● Information provided:
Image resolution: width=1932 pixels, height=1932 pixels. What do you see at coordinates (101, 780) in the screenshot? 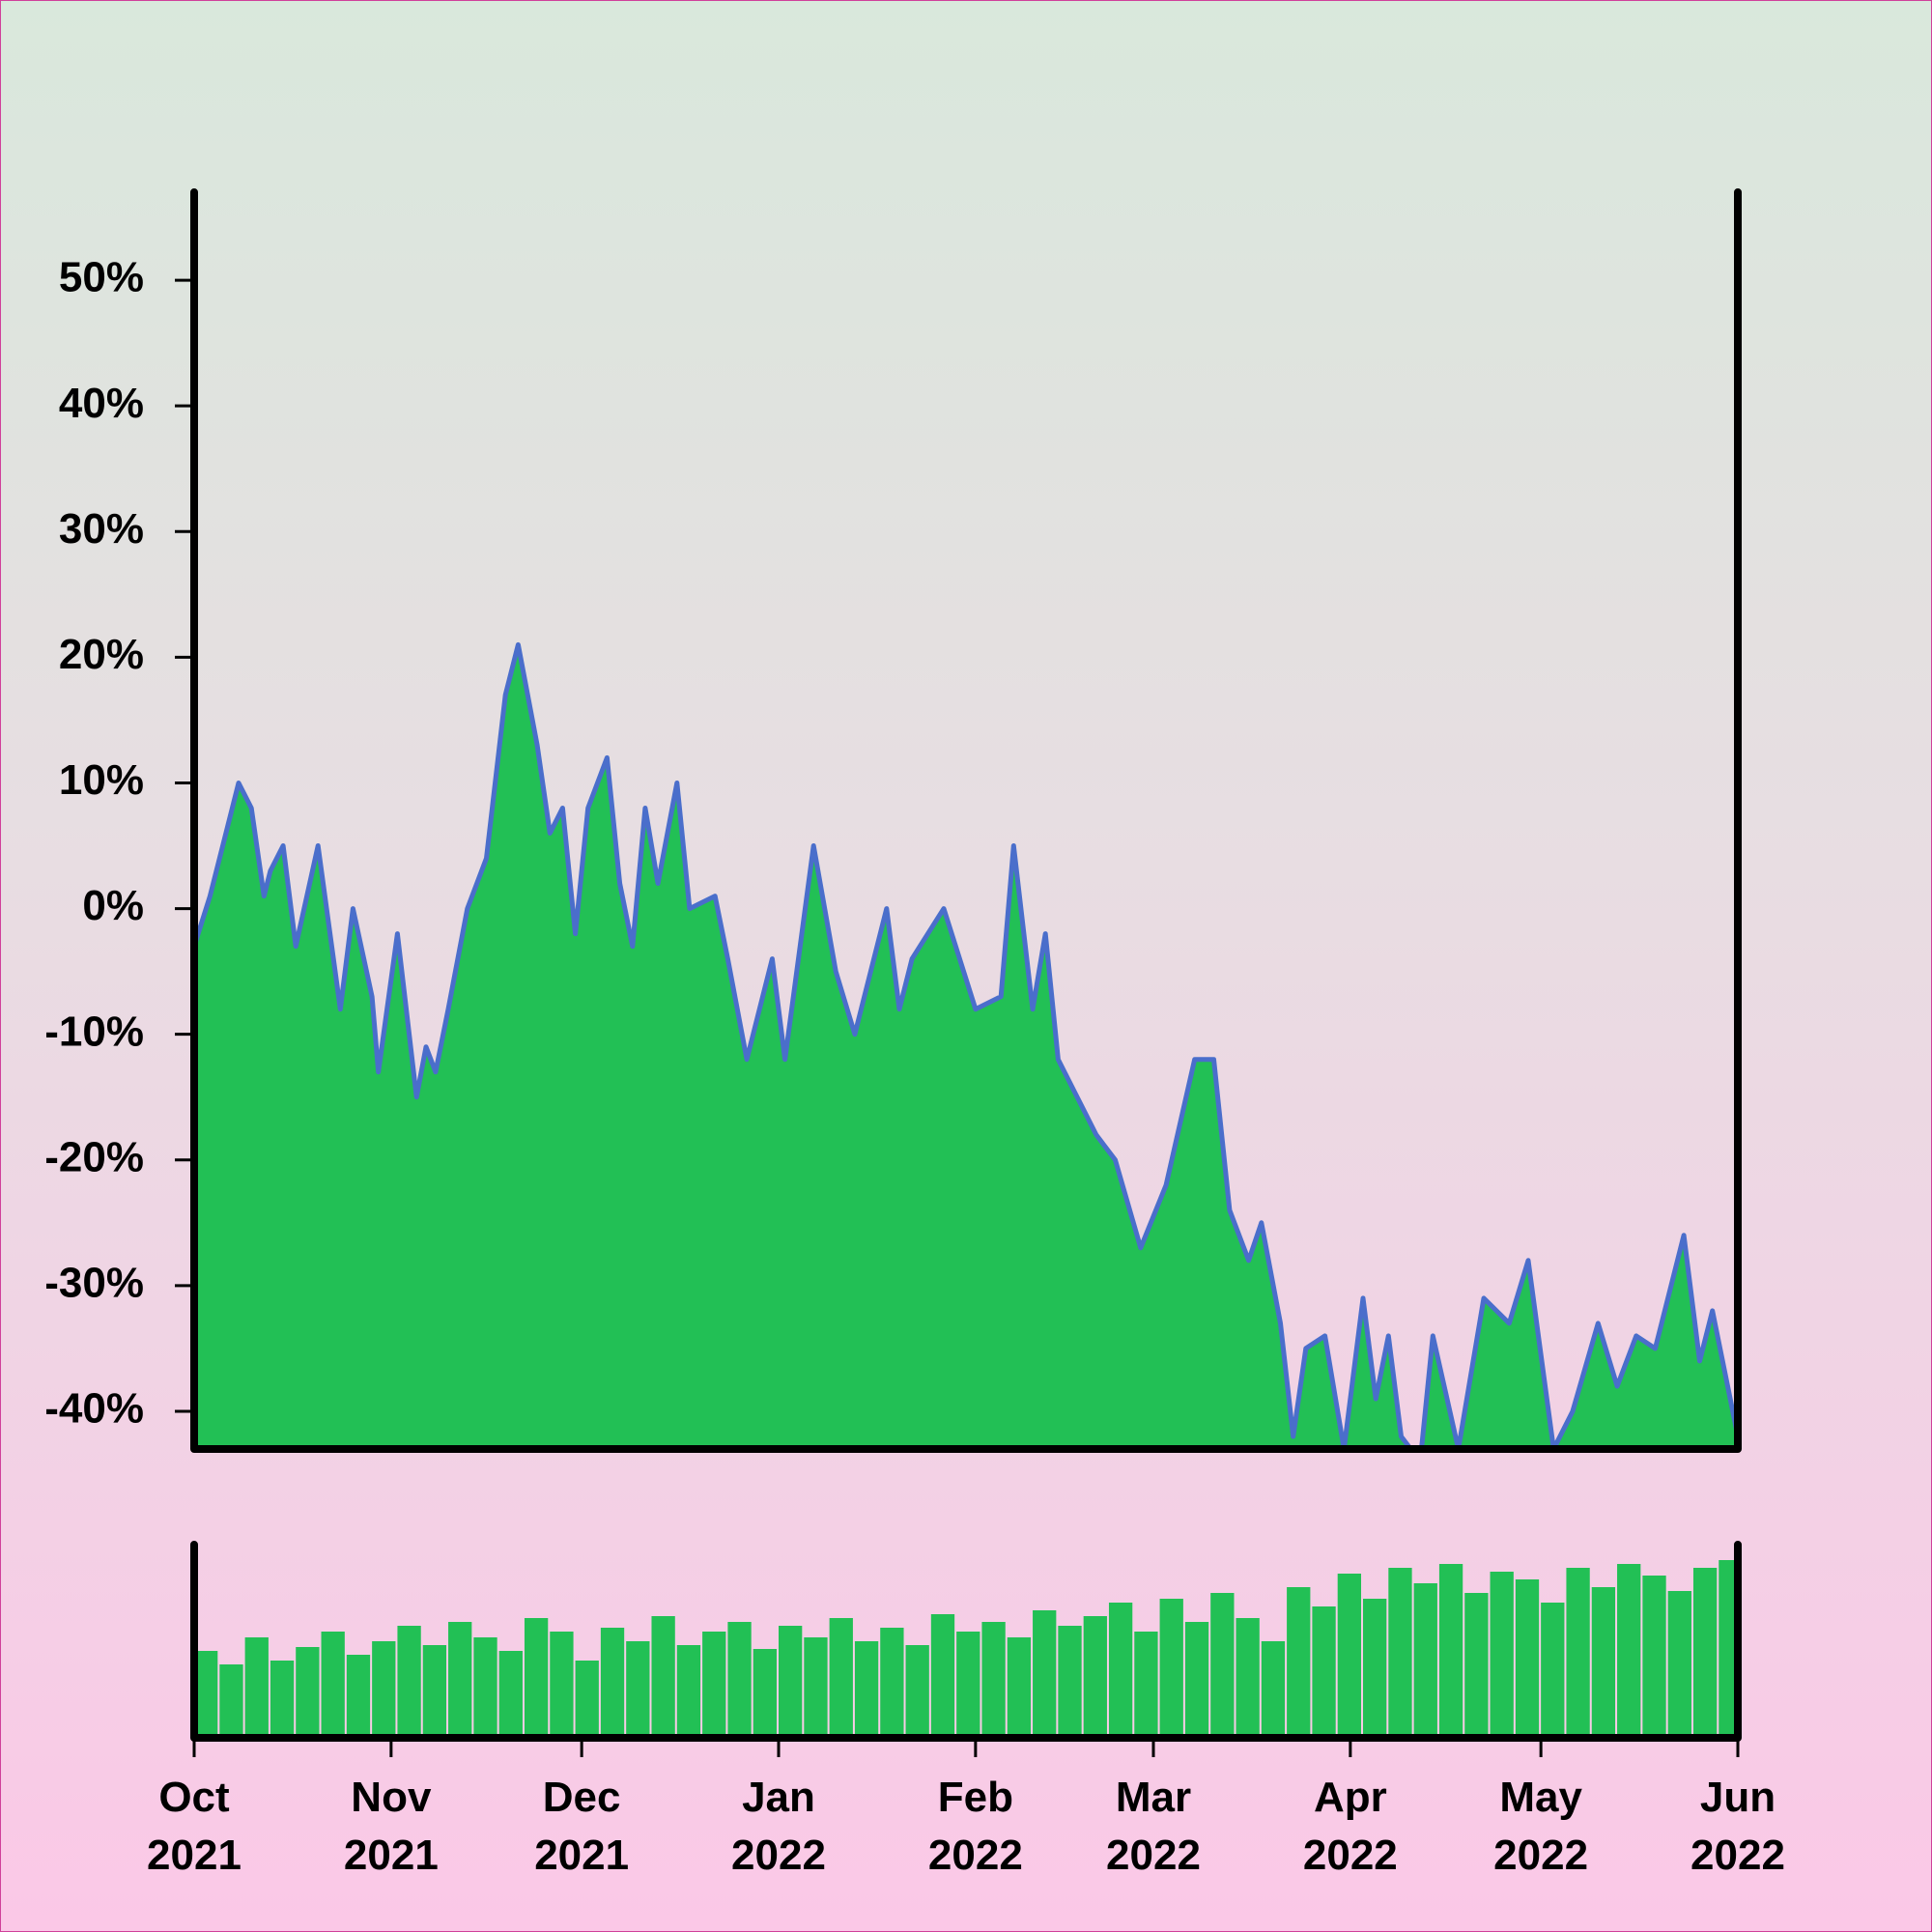
I see `y-tick-label: 10%` at bounding box center [101, 780].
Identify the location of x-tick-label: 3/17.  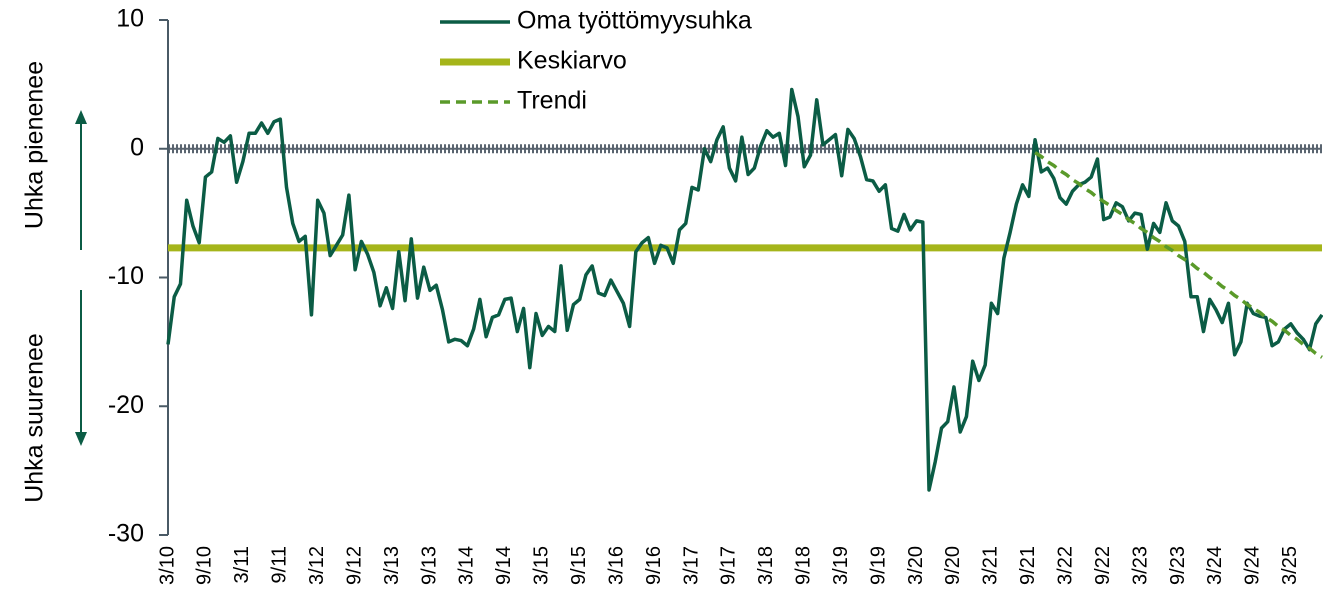
(691, 566).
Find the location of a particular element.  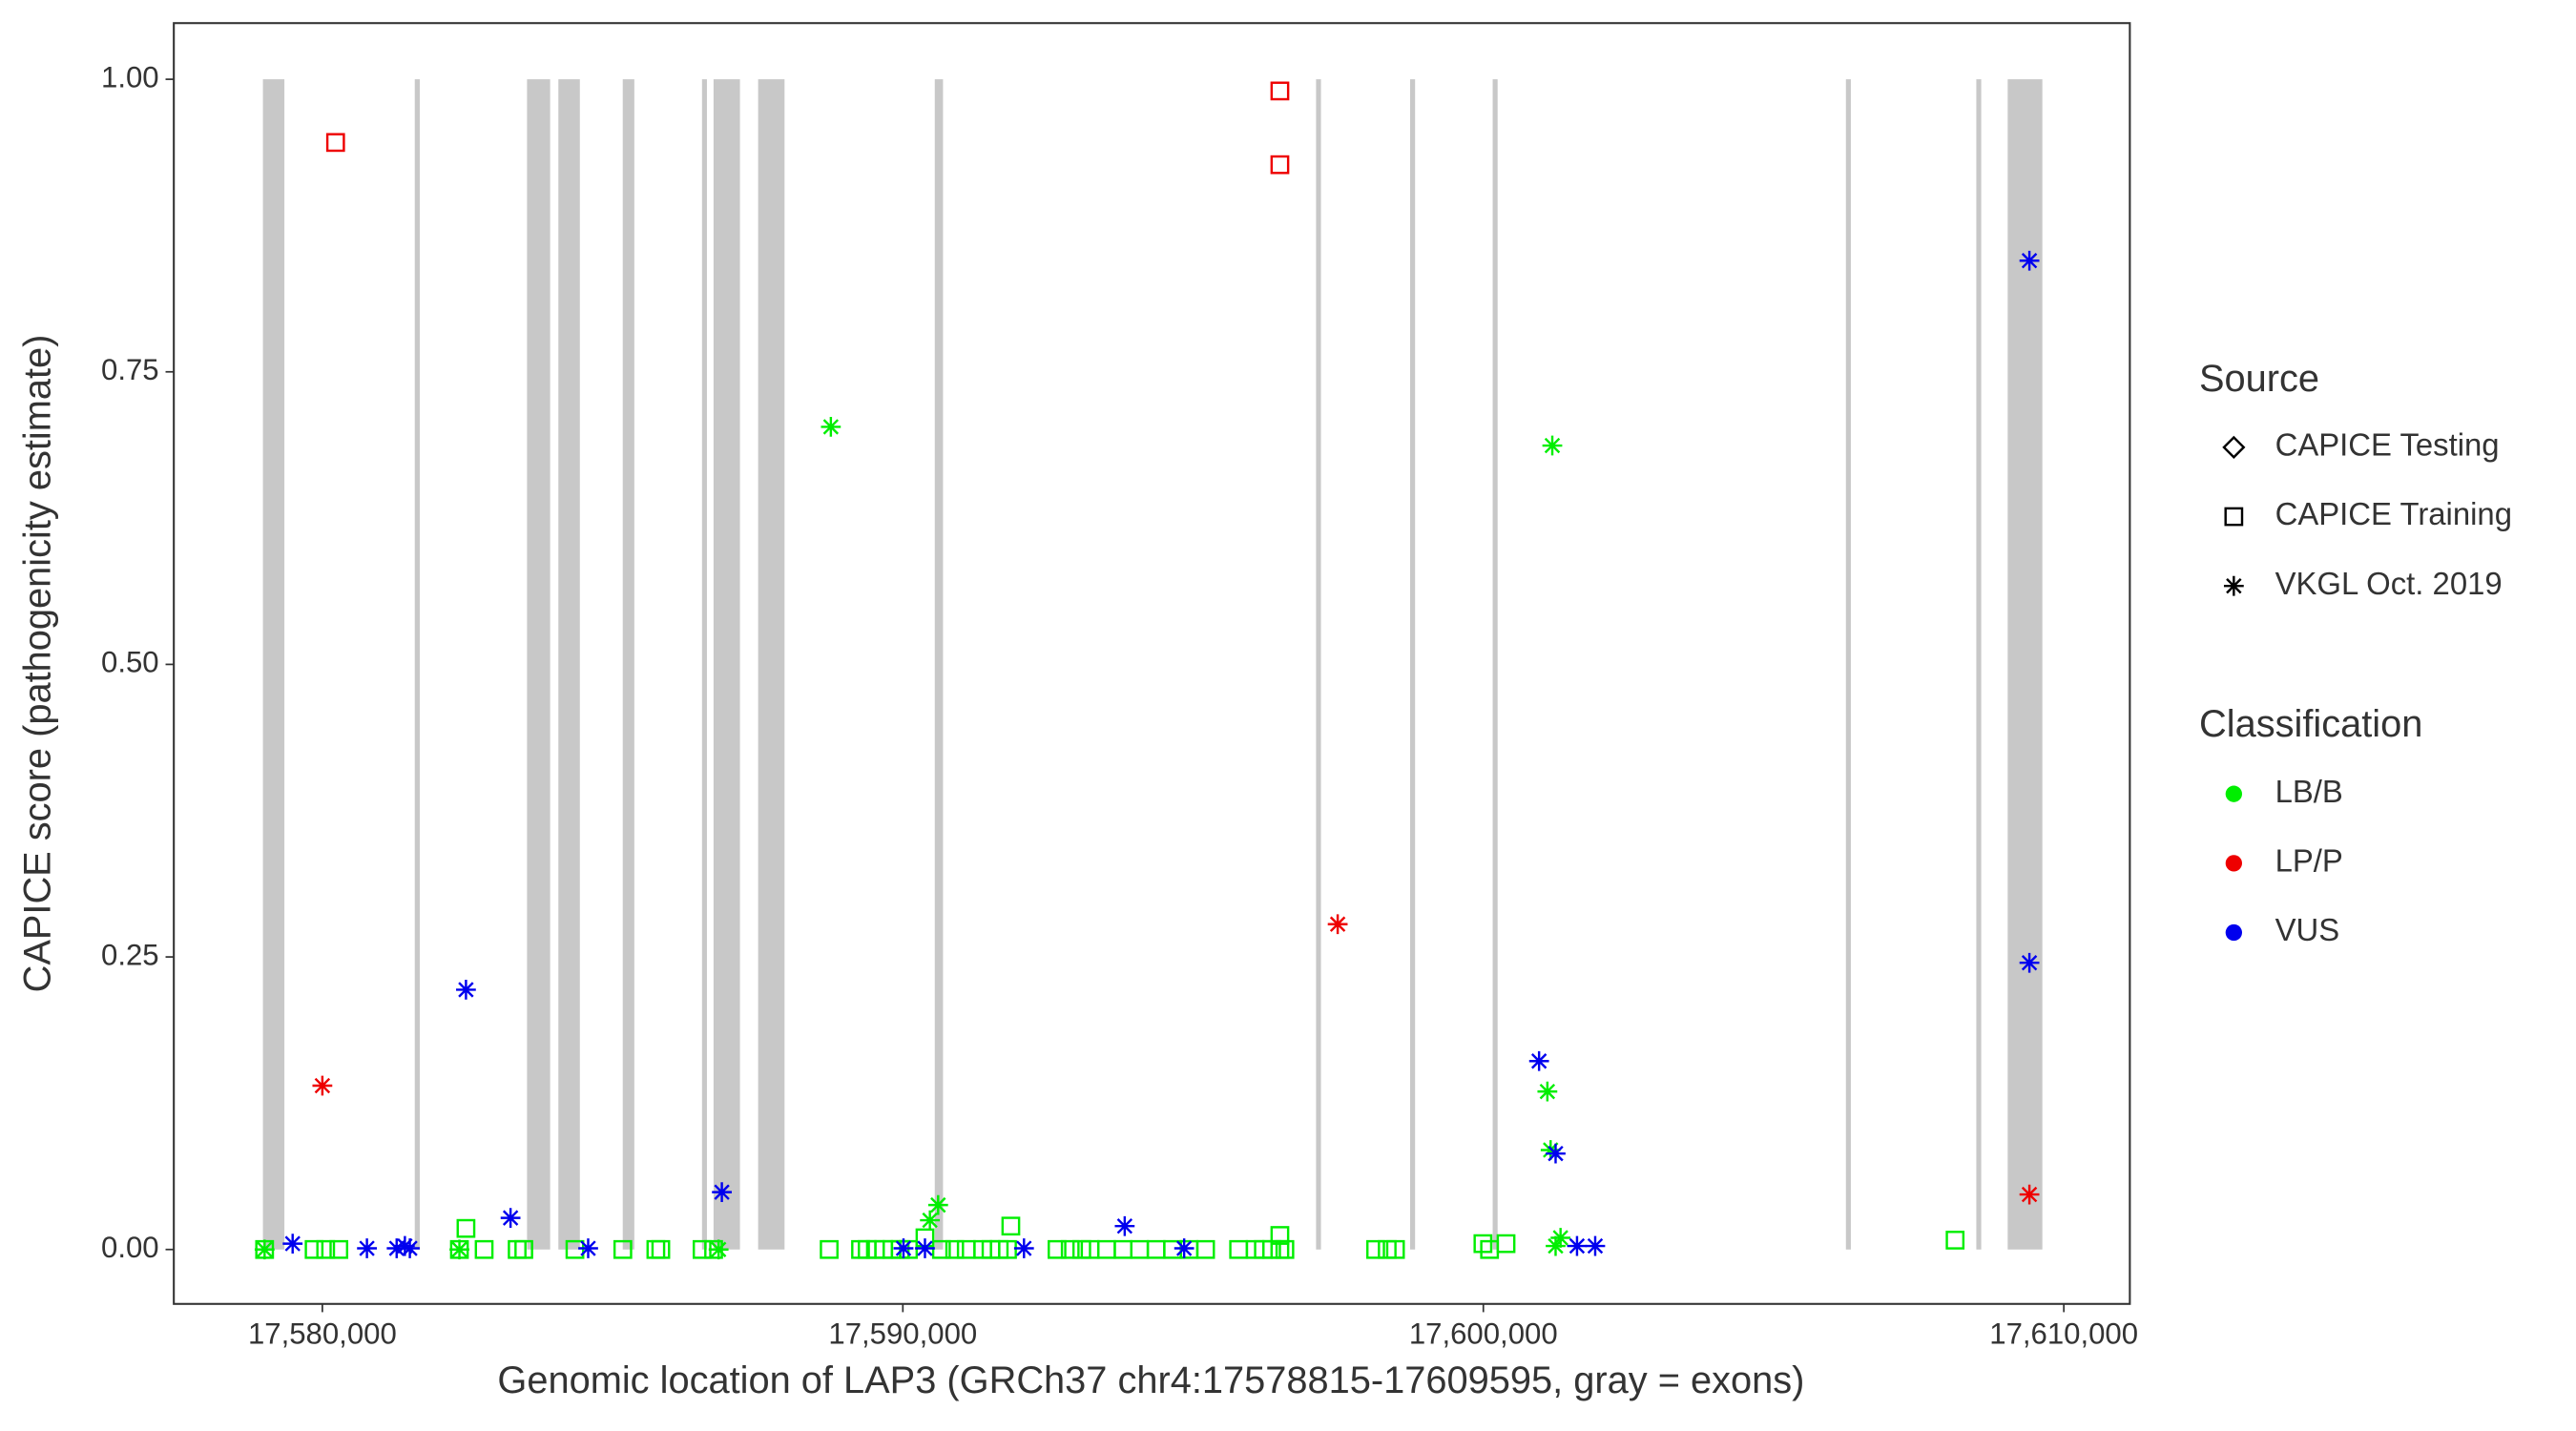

● To do:
Copy each of the records above verbatim, omitting the pictures.

● Answer section:
Image resolution: width=1932 pixels, height=1932 pixels. What do you see at coordinates (101, 780) in the screenshot? 
I see `y-tick-label: 10%` at bounding box center [101, 780].
Identify the location of x-tick-label: 3/17.  
(691, 566).
Find the location of a particular element.  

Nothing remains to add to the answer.